Tuesday, April 16, 2024

Basic Roleplaying Solves the Runequest Problem

I see many reviews of Runequest from a few years ago that say the game is too tightly tied to the setting, and they wish it wasn't. Most complaints are from those who did not use the setting but liked the rules. Mythras, the BRP fork supported by the creators of Runequest 6, solves the problem by creating a set of rules not tied to a world.

I like Runequest 7 being tightly tied to the setting, making the game different and unique. I am tired of the cookie-cutter, planar-linked, faux-modern, non-colonial, neo-Renaissance, Harry Potter meets pop-culture settings that Wizards puts out, and they are all the same at this point. Baldurs Gate 3 takes the entire D&D genre into sci-fi, and it is hard to call anything D&D fantasy these days. Call them Spelljammers, but they are starships, and most D&D settings are now wannabe sci-fi settings that force characters to start as primitive stick-using townspeople.

There is so much sci-fi in fantasy these days. This Conan meets Buck Rogers stuff gets tiring, and all it serves to do is put every genre in a blender and press the highest number on the machine to create flavorless multi-genre scop paste.

The science-fantasy fad also subconsciously tells every fantasy character, "You are a low-intelligence primitive." It is the designer's way of describing the audience as inferior for wanting to play fantasy archetypes and is also colonialist in theme. Fear not, stupid barbarians and primitive peoples of the world! The space people are here! Sorry, our cleaning robot killed you. Don't kill yourself figuring out our space artifacts!

Sci-fi in fantasy, unless this is the game when it starts, sideswipes the players and their expectations and feels like the DM and module writer talking down to the players.

And how do you return to caring about the everyday fantasy world when you know UFOs are out there? Do I care that the Black Knight ruined the King's celebration? Am I mad that the Dark Elf raided the Border Keep? Do I care about the lost island? We need to rescue the princess, but we really want to be chasing aliens.

I have never had a fantasy campaign recover from a sci-fi incursion.

And frankly, Gamma World is a better mix of the genres. Post-apocalyptic is the place to be for mixed sci-fi and fantasy, and it does the genre the best, with mutations as the power source. You belong here, and the great mystery is figuring out what happened to the world and who the ancients were.

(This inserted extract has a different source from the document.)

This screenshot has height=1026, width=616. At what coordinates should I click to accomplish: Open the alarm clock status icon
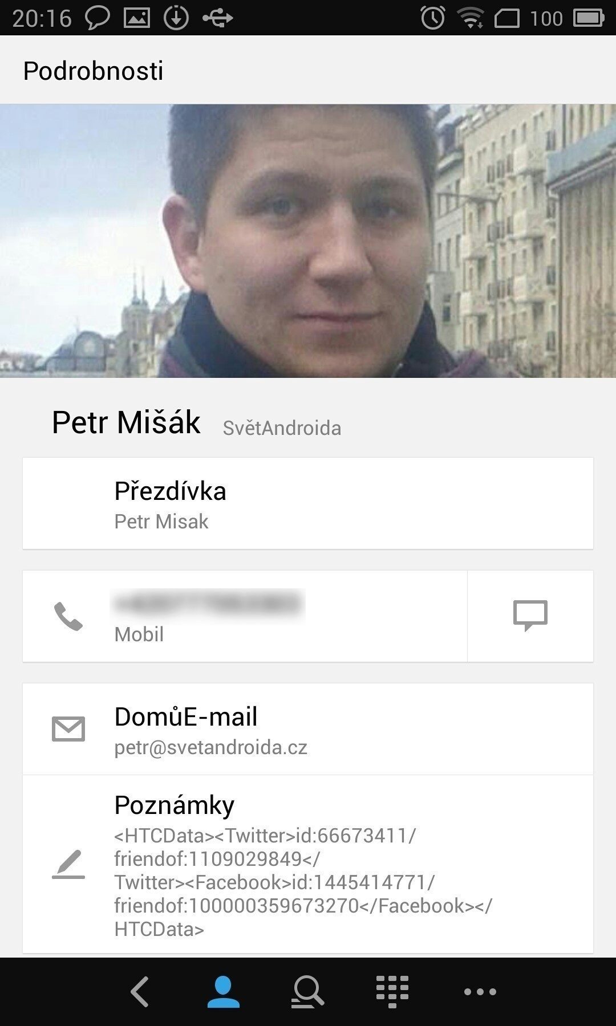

Dungeon Crawl Classics does it right, too. The sci-fi elements are so crazy and strange that they are alien and unrelatable. You are not getting a "Star Trek" ship that is more civilized than you up there, with a crew teleporting down and telling the characters what primitives they are.

Runequest is pure bronze-age high fantasy, with even everyday people using magic. You think "everyone knows magic" as something that blows out the game world, but it works here with a heightened sense of spiritualism and magic being a part of life. The magic is minor and more like charms or incantations, something used to help clean a room, like the old AD&D cantrips. In 5E, cantrips became "laser" attack spells like a video game (and fell into the 'why take anything else' category). In AD&D, they were minor incantations, like magic tricks, with no combat use.

If I were using Runequest for a generic fantasy game, I would use the old Basic Roleplaying game 'Big Yellow Book' before using Runequest since the assumption that 'everyone knows magic' is nonexistent. These days, we have even better...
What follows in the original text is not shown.